The Lectionary
All of the readings for a particular year are in The Lectionary (from the Latin for “reading”). This has the scripture divided into the reading for the particular celebration, be it a Sunday, a weekday, a saint’s day, or a special celebration.
The readings at Mass are divided into a 3-year cycle for the Sunday Readings, called, creatively, Year A, Year B, and Year C. The main difference is the Gospel writer that is primarily read during that Liturgical Year. In Year A , the Gospel of Mathew is read; in Year B, the Gospel of Mark; in Year C, the Gospel of Luke. The Gospel of John is read in each of the years, primarily during the Easter Season, though the “Bread of life Discourse” is read in the midst of Year B, since Mark has less material than the other gospels.

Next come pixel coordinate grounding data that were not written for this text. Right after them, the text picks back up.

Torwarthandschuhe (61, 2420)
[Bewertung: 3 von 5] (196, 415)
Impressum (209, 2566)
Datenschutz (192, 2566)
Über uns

For the weekdays it is a two-year cycle, Year I and Year II. During the weekdays of Ordinary Time, parts of all four Gospels are read through the year: Mark, then Matthew, and then Luke. John is read during the last weeks of Lent and through the Easter Season. In Advent and Lent, there is no one particular gospel read, the gospel varies. The first reading changes depending on the cycle, but the gospel reading stays the same each year. To offer an example: on Monday the 13th Week of Ordinary Time, in both Year I and Year II, the Gospel is Matthew 8:18-21; in Year I the first reading is Genesis 18:16-33, in year II it is Amos 2:6-10, 13-16.
Though the entire bible is not read through the cycles (if you’ve ever tried to get through the Book of Numbers, you’ll know this isn’t a bad thing), the greater portion of it is read. This fact really deflates the claim that Catholics don’t read the bible.